**SET EXERCISE**: Reproduce the stretch of the listing below from the line containing "Select the Honey item row" through the end of the listing, unchanged.

::: ENTRIES

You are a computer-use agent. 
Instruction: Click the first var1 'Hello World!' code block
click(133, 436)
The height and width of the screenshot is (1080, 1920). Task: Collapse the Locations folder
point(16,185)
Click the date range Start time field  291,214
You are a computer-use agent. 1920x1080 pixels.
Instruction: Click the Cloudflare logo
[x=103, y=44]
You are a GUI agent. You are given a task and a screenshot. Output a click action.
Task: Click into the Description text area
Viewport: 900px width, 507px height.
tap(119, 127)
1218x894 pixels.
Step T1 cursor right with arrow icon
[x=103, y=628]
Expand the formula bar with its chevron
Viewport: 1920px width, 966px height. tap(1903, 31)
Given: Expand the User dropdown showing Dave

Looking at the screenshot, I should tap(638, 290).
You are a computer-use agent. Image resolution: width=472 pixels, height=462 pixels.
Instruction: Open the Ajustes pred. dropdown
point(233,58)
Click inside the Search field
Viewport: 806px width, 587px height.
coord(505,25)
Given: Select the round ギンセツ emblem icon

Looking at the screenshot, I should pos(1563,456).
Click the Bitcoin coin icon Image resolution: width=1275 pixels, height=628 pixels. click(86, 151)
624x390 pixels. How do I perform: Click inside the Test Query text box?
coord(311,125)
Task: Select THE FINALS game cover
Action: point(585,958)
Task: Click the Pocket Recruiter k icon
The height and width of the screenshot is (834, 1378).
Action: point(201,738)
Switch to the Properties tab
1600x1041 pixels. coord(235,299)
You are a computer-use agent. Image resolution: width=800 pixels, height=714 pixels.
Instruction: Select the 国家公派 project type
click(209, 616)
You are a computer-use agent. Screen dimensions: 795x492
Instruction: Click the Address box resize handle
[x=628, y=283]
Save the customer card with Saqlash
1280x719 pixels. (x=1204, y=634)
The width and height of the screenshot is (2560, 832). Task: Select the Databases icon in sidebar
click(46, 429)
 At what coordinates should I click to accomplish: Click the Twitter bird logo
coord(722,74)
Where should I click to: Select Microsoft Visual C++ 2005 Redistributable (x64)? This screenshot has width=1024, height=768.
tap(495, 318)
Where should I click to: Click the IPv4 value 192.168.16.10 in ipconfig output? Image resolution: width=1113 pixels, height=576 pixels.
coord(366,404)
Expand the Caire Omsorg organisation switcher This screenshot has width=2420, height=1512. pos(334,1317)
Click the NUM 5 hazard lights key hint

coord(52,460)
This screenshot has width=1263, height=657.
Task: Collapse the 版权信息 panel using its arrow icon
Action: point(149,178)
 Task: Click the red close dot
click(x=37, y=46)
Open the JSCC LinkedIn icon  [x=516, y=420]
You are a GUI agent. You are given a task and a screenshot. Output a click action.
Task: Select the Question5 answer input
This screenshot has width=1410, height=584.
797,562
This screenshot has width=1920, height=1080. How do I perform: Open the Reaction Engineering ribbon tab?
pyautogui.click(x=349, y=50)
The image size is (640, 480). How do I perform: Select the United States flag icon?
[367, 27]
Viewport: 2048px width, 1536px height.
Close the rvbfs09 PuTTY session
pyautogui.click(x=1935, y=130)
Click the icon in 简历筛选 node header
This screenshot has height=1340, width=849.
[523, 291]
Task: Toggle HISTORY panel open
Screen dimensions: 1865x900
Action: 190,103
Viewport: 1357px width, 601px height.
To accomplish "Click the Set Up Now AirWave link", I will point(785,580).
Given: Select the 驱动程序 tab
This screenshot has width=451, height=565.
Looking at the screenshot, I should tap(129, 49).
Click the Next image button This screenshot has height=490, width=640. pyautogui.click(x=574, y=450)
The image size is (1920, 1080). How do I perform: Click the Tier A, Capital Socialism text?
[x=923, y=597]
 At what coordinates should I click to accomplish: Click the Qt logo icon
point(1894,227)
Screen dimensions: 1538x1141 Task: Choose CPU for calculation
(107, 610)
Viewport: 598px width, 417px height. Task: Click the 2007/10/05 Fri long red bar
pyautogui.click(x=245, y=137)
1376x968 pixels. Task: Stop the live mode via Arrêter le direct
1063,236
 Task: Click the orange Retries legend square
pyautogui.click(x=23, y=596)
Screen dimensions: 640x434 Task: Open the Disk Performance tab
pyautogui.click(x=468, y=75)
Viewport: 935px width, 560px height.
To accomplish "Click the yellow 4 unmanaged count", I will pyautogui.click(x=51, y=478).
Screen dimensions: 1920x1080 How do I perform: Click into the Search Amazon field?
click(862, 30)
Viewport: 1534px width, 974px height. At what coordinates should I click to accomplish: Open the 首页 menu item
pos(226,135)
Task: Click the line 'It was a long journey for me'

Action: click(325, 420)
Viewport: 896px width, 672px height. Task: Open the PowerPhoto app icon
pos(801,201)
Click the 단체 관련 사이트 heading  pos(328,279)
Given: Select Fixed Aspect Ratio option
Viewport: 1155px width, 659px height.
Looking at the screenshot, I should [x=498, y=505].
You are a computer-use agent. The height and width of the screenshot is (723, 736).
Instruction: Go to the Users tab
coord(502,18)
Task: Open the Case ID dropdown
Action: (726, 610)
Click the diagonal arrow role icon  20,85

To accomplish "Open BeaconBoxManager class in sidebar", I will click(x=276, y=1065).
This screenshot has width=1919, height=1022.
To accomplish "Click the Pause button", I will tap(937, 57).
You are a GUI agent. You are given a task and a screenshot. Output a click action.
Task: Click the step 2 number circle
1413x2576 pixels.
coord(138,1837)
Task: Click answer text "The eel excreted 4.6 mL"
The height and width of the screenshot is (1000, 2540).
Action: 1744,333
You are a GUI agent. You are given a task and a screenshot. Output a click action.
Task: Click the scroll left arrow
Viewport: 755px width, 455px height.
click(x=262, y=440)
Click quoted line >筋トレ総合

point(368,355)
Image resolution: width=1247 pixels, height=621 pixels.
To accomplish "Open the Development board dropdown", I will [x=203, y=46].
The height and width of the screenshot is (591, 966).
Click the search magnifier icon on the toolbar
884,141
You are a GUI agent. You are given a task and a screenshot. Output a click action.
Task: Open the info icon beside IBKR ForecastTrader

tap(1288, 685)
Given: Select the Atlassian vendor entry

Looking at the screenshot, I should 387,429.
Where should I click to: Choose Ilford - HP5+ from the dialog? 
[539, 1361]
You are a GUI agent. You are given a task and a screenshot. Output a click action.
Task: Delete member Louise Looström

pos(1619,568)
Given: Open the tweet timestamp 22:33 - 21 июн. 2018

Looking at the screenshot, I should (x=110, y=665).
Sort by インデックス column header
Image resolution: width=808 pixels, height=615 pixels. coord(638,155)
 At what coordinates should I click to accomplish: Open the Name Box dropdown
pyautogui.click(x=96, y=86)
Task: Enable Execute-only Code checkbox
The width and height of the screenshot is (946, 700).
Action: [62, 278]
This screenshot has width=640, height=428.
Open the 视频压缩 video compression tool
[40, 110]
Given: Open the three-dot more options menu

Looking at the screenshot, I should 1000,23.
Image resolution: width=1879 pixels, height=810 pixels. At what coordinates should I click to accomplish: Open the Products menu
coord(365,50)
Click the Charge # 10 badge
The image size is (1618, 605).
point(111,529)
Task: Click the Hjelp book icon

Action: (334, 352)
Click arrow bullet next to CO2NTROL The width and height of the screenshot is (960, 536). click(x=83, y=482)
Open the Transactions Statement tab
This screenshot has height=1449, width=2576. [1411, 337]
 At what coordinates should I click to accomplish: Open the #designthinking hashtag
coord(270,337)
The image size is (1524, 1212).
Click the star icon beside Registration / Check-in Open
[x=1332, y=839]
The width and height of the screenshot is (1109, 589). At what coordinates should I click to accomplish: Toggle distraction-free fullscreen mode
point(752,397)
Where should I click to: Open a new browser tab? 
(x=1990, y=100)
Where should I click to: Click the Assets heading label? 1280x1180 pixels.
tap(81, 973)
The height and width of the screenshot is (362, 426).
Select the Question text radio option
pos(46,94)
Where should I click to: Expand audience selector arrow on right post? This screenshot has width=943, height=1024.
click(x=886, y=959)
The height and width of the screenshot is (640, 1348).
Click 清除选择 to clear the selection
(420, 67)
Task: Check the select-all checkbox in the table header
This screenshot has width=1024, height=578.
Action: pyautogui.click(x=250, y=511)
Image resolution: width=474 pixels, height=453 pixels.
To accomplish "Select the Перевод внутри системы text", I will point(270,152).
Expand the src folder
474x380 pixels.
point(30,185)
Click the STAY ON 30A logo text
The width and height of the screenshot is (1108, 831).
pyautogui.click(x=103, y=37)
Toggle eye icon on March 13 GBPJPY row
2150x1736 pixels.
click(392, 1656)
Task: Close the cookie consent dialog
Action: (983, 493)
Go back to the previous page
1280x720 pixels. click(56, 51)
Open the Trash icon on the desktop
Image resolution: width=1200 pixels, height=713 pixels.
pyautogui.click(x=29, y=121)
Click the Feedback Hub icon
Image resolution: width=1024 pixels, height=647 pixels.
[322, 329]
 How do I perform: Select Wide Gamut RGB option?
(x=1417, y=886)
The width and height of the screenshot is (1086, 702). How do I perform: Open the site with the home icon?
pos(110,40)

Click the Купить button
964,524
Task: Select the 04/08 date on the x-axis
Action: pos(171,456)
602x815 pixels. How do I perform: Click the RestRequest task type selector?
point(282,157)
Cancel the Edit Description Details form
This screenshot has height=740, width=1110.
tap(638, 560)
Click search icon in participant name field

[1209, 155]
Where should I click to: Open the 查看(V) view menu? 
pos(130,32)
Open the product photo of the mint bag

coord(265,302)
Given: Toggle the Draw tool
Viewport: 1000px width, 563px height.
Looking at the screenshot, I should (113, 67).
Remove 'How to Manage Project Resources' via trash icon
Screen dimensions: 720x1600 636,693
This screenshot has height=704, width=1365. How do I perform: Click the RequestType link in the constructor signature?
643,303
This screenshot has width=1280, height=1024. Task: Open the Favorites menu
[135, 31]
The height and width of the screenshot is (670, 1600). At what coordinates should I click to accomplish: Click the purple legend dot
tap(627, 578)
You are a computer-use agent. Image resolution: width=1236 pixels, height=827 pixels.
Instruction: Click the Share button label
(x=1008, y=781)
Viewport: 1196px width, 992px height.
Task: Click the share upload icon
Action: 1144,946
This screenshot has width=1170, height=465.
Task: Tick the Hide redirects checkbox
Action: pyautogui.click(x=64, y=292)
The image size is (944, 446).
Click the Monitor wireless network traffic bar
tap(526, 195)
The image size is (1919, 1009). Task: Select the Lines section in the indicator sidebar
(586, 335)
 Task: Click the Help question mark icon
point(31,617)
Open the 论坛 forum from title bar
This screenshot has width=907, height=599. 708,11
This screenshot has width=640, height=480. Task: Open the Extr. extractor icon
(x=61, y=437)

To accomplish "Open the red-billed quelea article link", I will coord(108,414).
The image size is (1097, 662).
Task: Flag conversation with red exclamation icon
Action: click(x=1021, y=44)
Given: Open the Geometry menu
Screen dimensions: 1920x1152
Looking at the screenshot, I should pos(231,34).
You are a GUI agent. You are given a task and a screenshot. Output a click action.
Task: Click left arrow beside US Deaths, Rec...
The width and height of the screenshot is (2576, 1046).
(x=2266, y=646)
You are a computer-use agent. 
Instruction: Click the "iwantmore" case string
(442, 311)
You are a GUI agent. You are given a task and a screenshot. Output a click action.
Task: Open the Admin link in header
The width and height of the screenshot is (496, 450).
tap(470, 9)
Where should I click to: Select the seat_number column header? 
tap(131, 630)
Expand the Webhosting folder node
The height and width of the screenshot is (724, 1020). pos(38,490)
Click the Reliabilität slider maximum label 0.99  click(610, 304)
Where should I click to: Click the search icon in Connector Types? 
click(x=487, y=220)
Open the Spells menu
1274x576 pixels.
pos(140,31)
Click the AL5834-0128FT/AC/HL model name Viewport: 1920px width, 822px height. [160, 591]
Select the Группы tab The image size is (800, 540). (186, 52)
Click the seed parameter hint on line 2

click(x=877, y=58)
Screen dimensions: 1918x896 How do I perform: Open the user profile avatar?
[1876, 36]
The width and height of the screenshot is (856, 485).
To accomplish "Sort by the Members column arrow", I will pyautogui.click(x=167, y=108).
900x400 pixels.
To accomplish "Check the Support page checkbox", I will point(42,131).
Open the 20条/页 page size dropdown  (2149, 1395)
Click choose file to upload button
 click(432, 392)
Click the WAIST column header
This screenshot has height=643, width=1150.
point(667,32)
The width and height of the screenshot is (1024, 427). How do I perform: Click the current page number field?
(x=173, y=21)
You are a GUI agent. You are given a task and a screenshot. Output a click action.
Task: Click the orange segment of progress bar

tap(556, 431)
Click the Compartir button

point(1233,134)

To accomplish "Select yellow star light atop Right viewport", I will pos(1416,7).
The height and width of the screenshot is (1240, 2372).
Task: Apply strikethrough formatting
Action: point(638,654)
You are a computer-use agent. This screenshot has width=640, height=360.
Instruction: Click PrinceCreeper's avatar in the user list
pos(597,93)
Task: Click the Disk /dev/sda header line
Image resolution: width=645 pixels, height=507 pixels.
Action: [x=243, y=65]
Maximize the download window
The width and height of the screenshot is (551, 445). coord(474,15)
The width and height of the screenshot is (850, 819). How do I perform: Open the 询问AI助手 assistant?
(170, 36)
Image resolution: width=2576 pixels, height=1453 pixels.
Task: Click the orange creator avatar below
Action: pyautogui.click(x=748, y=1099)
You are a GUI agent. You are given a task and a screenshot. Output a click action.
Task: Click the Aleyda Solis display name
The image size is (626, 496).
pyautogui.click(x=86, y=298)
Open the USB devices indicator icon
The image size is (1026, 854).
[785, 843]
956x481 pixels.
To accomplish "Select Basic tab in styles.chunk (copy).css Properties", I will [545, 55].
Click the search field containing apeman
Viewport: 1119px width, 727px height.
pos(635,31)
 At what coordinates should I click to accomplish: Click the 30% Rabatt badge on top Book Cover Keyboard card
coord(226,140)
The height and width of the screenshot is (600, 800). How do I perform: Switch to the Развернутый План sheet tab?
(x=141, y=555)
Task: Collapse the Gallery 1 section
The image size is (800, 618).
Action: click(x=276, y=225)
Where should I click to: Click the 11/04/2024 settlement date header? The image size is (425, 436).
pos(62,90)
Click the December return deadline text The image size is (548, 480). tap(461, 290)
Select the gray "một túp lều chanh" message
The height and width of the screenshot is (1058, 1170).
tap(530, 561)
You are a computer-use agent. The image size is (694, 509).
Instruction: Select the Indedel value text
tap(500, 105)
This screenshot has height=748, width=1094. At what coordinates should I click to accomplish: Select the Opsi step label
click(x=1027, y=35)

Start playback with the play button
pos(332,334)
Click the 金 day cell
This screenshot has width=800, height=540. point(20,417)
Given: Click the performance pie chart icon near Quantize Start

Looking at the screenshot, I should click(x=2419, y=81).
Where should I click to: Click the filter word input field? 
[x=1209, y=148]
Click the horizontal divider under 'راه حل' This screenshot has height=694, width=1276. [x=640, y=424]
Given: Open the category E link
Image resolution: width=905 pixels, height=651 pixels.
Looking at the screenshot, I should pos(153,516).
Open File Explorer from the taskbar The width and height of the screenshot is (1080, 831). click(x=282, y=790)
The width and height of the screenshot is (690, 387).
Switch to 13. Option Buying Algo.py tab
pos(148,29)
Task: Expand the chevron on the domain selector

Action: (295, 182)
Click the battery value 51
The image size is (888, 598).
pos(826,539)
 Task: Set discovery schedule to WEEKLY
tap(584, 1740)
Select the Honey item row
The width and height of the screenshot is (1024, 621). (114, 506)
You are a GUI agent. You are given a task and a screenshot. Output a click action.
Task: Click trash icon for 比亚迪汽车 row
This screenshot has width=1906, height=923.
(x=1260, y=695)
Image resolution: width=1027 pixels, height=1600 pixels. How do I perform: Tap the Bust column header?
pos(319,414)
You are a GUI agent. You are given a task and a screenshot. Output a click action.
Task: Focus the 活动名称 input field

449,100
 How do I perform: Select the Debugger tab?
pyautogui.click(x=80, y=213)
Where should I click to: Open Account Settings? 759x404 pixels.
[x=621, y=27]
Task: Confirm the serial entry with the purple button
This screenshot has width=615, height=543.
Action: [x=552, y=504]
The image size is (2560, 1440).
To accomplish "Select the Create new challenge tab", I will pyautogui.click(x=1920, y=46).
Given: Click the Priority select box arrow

::::::

**COMPLETED TASK**:
Select the Honey item row
The width and height of the screenshot is (1024, 621). (114, 506)
You are a GUI agent. You are given a task and a screenshot. Output a click action.
Task: Click trash icon for 比亚迪汽车 row
This screenshot has width=1906, height=923.
(x=1260, y=695)
Image resolution: width=1027 pixels, height=1600 pixels. How do I perform: Tap the Bust column header?
pos(319,414)
You are a GUI agent. You are given a task and a screenshot. Output a click action.
Task: Focus the 活动名称 input field

449,100
 How do I perform: Select the Debugger tab?
pyautogui.click(x=80, y=213)
Where should I click to: Open Account Settings? 759x404 pixels.
[x=621, y=27]
Task: Confirm the serial entry with the purple button
This screenshot has width=615, height=543.
Action: [x=552, y=504]
The image size is (2560, 1440).
To accomplish "Select the Create new challenge tab", I will pyautogui.click(x=1920, y=46).
Given: Click the Priority select box arrow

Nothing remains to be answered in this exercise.